WHAT YOU NEED TO DO — Reproduce the data from the line containing "Given: Click the 予約する button for ¥5,850 item" through the end of the data, replacing "button" with "link" and leaving everything else unchanged. Leave out the pictures.
>> Begin
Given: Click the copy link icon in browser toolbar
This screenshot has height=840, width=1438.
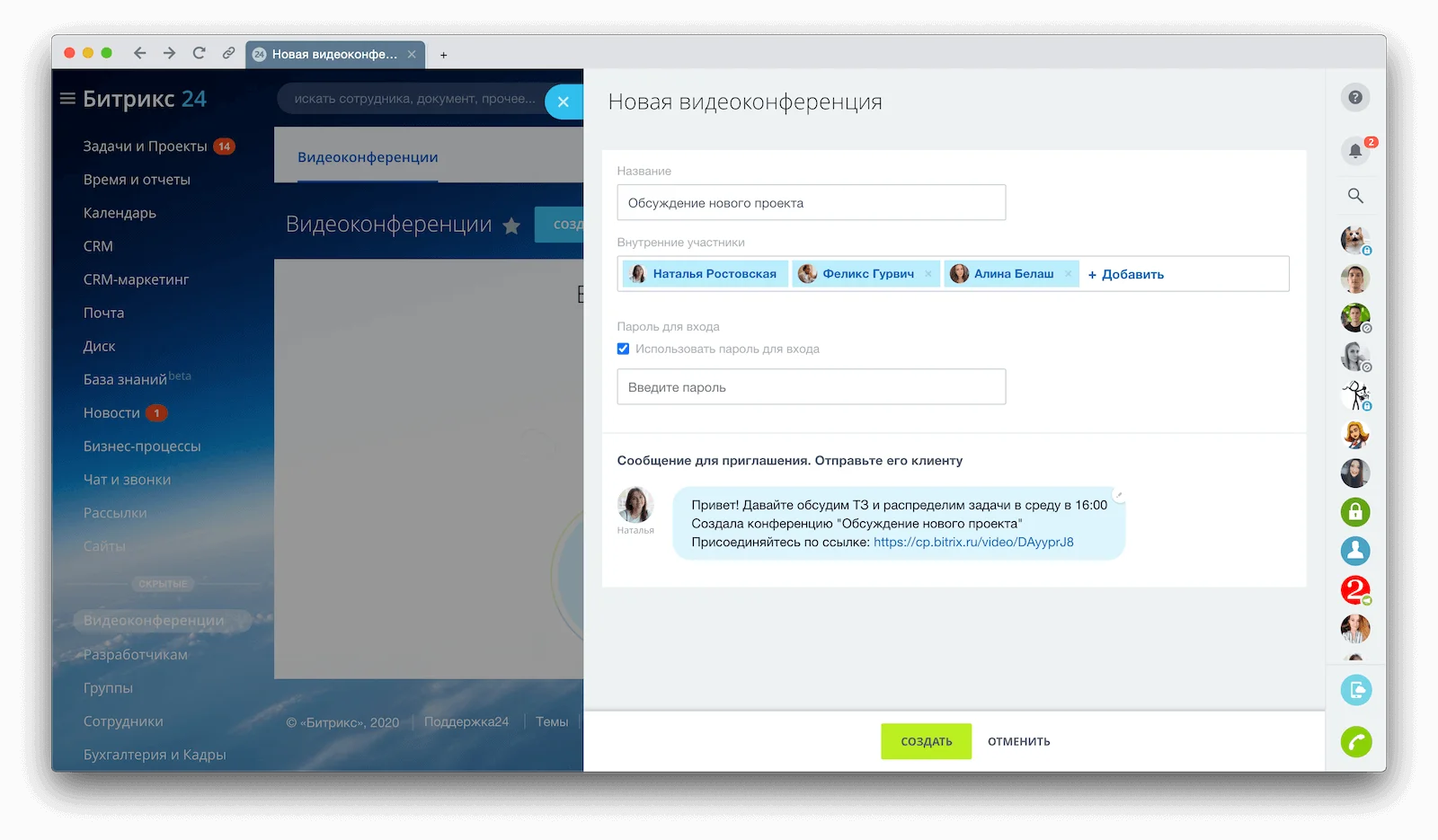Looking at the screenshot, I should 228,53.
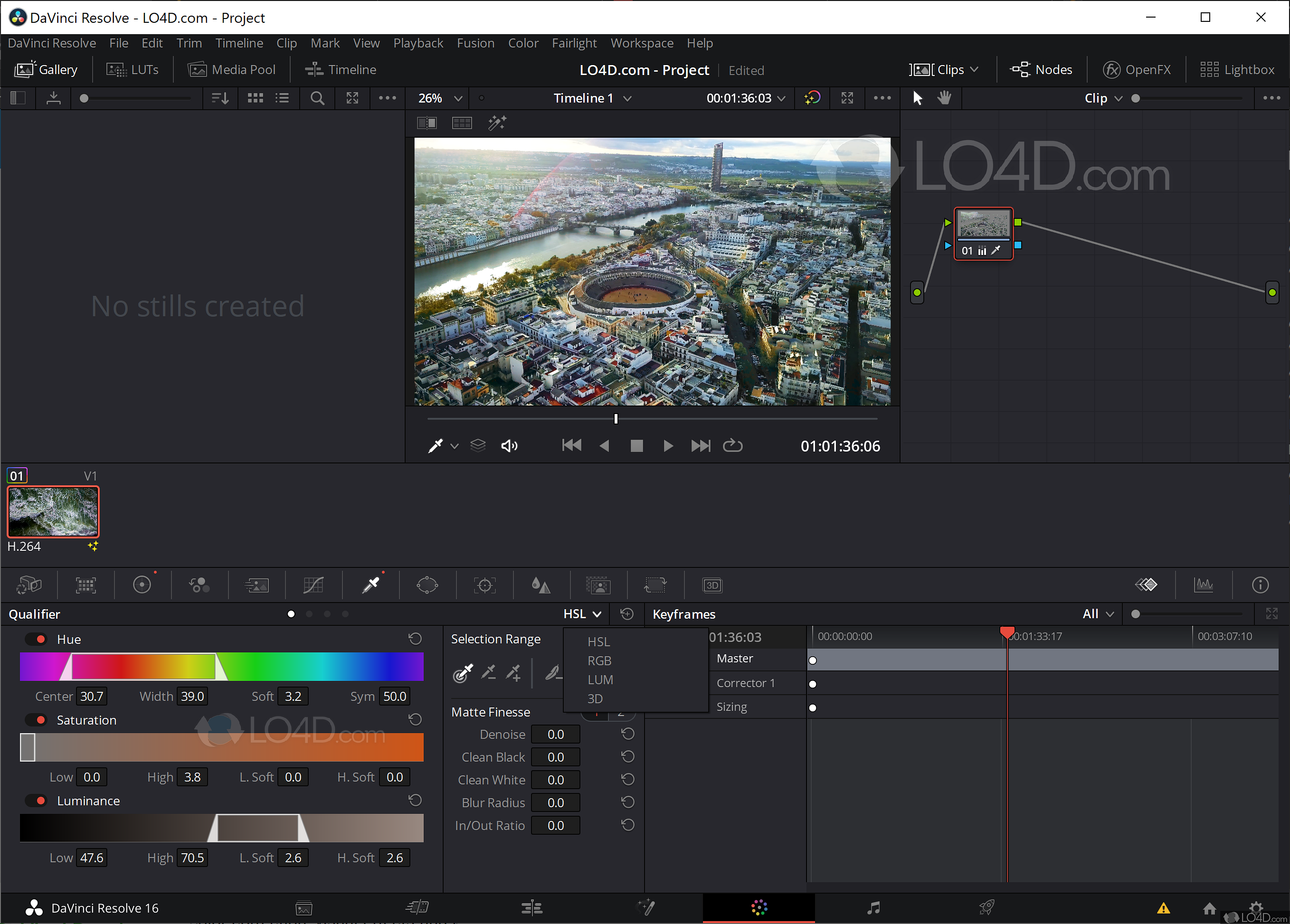Expand the zoom level 26% dropdown
Screen dimensions: 1290x924
(437, 98)
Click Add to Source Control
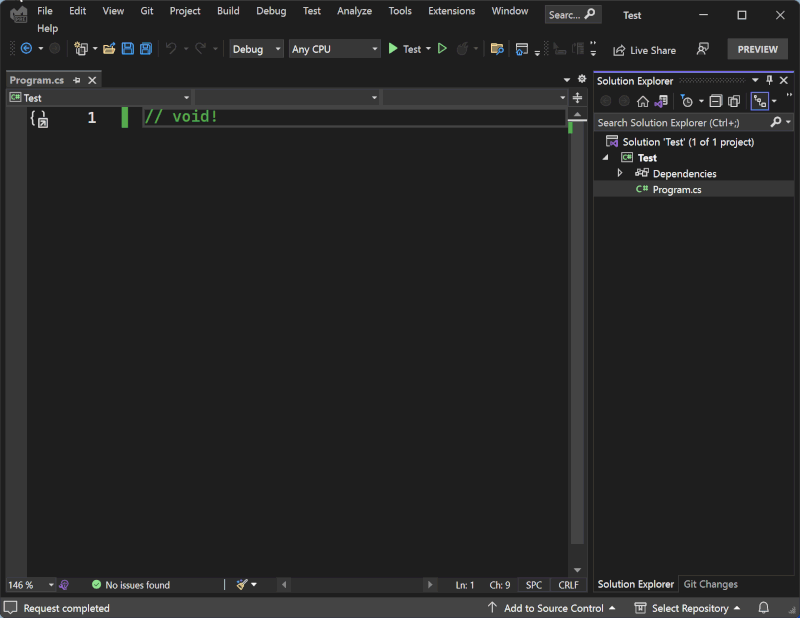This screenshot has height=618, width=800. click(x=552, y=608)
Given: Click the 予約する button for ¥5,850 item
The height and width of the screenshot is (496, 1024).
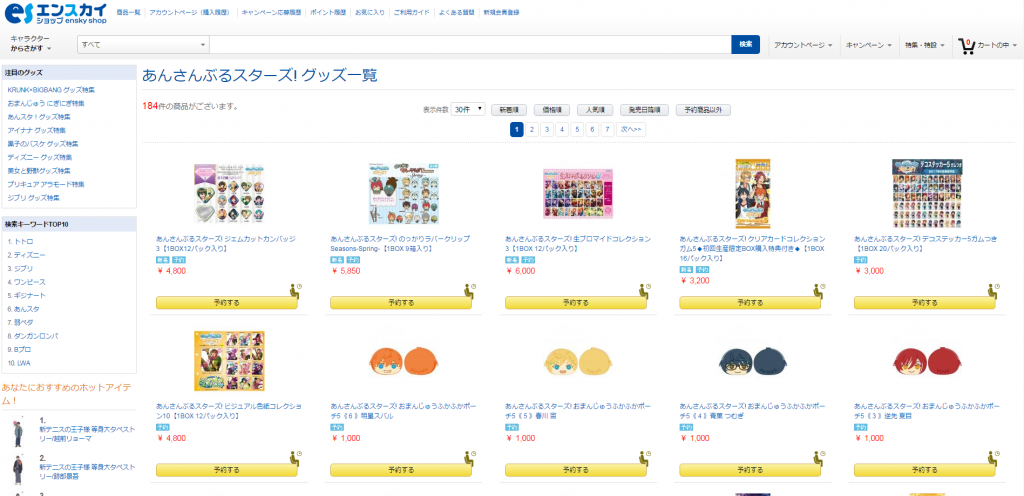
>> End
PROBLEM SOLUTION —
Given: Click the 予約する link for ¥5,850 item
The height and width of the screenshot is (496, 1024).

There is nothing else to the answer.